## Problem statement:
Set down the data that follows again, exactly as written.

++++++++++++++++++++

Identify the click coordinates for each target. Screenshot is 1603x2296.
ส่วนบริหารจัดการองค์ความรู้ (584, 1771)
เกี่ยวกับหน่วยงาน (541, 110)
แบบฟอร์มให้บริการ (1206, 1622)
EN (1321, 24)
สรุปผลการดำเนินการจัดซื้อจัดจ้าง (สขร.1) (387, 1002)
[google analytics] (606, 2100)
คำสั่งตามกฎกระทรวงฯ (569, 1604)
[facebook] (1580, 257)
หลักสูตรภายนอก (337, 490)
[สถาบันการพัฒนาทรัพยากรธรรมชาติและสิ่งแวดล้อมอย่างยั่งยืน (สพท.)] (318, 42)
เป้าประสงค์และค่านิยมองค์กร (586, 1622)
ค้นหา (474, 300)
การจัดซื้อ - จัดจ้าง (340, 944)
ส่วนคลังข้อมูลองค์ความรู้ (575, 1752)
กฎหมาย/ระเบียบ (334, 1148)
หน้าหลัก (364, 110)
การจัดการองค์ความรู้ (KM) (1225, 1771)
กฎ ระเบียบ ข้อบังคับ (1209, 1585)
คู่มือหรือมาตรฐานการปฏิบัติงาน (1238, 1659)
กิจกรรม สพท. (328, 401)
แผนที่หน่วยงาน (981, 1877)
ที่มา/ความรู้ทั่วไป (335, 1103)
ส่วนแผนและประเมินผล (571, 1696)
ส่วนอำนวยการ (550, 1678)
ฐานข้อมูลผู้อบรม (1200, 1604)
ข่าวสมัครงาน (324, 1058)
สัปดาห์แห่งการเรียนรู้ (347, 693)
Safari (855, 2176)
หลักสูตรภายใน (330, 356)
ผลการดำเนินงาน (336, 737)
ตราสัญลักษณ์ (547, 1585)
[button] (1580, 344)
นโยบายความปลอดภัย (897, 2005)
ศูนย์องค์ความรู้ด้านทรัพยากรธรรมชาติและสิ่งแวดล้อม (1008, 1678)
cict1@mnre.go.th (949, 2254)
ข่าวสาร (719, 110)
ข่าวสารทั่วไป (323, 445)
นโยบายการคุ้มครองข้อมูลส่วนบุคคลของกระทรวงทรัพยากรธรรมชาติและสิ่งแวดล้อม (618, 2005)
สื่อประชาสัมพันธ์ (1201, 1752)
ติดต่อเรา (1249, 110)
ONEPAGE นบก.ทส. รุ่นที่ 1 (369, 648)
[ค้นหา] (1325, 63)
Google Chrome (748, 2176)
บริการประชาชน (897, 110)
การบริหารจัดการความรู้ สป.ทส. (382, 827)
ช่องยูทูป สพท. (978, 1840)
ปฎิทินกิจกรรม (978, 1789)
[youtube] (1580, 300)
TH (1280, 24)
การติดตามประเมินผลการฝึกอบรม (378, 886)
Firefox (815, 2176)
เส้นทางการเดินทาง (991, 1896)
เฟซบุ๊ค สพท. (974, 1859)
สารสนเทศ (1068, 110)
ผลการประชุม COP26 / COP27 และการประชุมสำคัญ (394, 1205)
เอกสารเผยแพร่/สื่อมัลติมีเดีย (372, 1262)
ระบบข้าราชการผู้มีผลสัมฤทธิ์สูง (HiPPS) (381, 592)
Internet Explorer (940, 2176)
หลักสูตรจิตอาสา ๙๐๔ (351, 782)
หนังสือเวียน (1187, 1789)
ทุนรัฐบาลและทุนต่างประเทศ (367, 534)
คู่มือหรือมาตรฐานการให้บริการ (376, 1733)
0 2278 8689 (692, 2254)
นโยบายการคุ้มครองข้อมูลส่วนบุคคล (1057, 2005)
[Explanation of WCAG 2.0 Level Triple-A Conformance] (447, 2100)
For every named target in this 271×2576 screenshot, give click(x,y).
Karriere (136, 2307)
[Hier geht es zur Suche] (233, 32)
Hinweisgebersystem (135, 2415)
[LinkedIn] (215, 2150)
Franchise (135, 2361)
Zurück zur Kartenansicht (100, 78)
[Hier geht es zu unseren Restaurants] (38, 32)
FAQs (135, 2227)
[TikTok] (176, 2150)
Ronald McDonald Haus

++++++++++++++++++++

## Response:
Identify the click coordinates for each target. Screenshot is 1603x2296.
ส่วนบริหารจัดการองค์ความรู้ (584, 1771)
เกี่ยวกับหน่วยงาน (541, 110)
แบบฟอร์มให้บริการ (1206, 1622)
EN (1321, 24)
สรุปผลการดำเนินการจัดซื้อจัดจ้าง (สขร.1) (387, 1002)
[google analytics] (606, 2100)
คำสั่งตามกฎกระทรวงฯ (569, 1604)
[facebook] (1580, 257)
หลักสูตรภายนอก (337, 490)
[สถาบันการพัฒนาทรัพยากรธรรมชาติและสิ่งแวดล้อมอย่างยั่งยืน (สพท.)] (318, 42)
เป้าประสงค์และค่านิยมองค์กร (586, 1622)
ค้นหา (474, 300)
การจัดซื้อ - จัดจ้าง (340, 944)
ส่วนคลังข้อมูลองค์ความรู้ (575, 1752)
กฎหมาย/ระเบียบ (334, 1148)
หน้าหลัก (364, 110)
การจัดการองค์ความรู้ (KM) (1225, 1771)
กฎ ระเบียบ ข้อบังคับ (1209, 1585)
คู่มือหรือมาตรฐานการปฏิบัติงาน (1238, 1659)
กิจกรรม สพท. (328, 401)
แผนที่หน่วยงาน (981, 1877)
ที่มา/ความรู้ทั่วไป (335, 1103)
ส่วนแผนและประเมินผล (571, 1696)
ส่วนอำนวยการ (550, 1678)
ฐานข้อมูลผู้อบรม (1200, 1604)
ข่าวสมัครงาน (324, 1058)
สัปดาห์แห่งการเรียนรู้ (347, 693)
Safari (855, 2176)
หลักสูตรภายใน (330, 356)
ผลการดำเนินงาน (336, 737)
ตราสัญลักษณ์ (547, 1585)
[button] (1580, 344)
นโยบายความปลอดภัย (897, 2005)
ศูนย์องค์ความรู้ด้านทรัพยากรธรรมชาติและสิ่งแวดล้อม (1008, 1678)
cict1@mnre.go.th (949, 2254)
ข่าวสาร (719, 110)
ข่าวสารทั่วไป (323, 445)
นโยบายการคุ้มครองข้อมูลส่วนบุคคลของกระทรวงทรัพยากรธรรมชาติและสิ่งแวดล้อม (618, 2005)
สื่อประชาสัมพันธ์ (1201, 1752)
ติดต่อเรา (1249, 110)
ONEPAGE นบก.ทส. รุ่นที่ 1 (369, 648)
[ค้นหา] (1325, 63)
Google Chrome (748, 2176)
บริการประชาชน (897, 110)
การบริหารจัดการความรู้ สป.ทส. (382, 827)
ช่องยูทูป สพท. (978, 1840)
ปฎิทินกิจกรรม (978, 1789)
[youtube] (1580, 300)
TH (1280, 24)
การติดตามประเมินผลการฝึกอบรม (378, 886)
Firefox (815, 2176)
เส้นทางการเดินทาง (991, 1896)
เฟซบุ๊ค สพท. (974, 1859)
สารสนเทศ (1068, 110)
ผลการประชุม COP26 / COP27 และการประชุมสำคัญ (394, 1205)
เอกสารเผยแพร่/สื่อมัลติมีเดีย (372, 1262)
ระบบข้าราชการผู้มีผลสัมฤทธิ์สูง (HiPPS) (381, 592)
Internet Explorer (940, 2176)
หลักสูตรจิตอาสา ๙๐๔ (351, 782)
หนังสือเวียน (1187, 1789)
ทุนรัฐบาลและทุนต่างประเทศ (367, 534)
คู่มือหรือมาตรฐานการให้บริการ (376, 1733)
0 2278 8689 (692, 2254)
นโยบายการคุ้มครองข้อมูลส่วนบุคคล (1057, 2005)
[Explanation of WCAG 2.0 Level Triple-A Conformance] (447, 2100)
For every named target in this 271×2576 screenshot, give click(x,y).
Karriere (136, 2307)
[Hier geht es zur Suche] (233, 32)
Hinweisgebersystem (135, 2415)
[LinkedIn] (215, 2150)
Franchise (135, 2361)
Zurück zur Kartenansicht (100, 78)
[Hier geht es zu unseren Restaurants] (38, 32)
FAQs (135, 2227)
[TikTok] (176, 2150)
Ronald McDonald Haus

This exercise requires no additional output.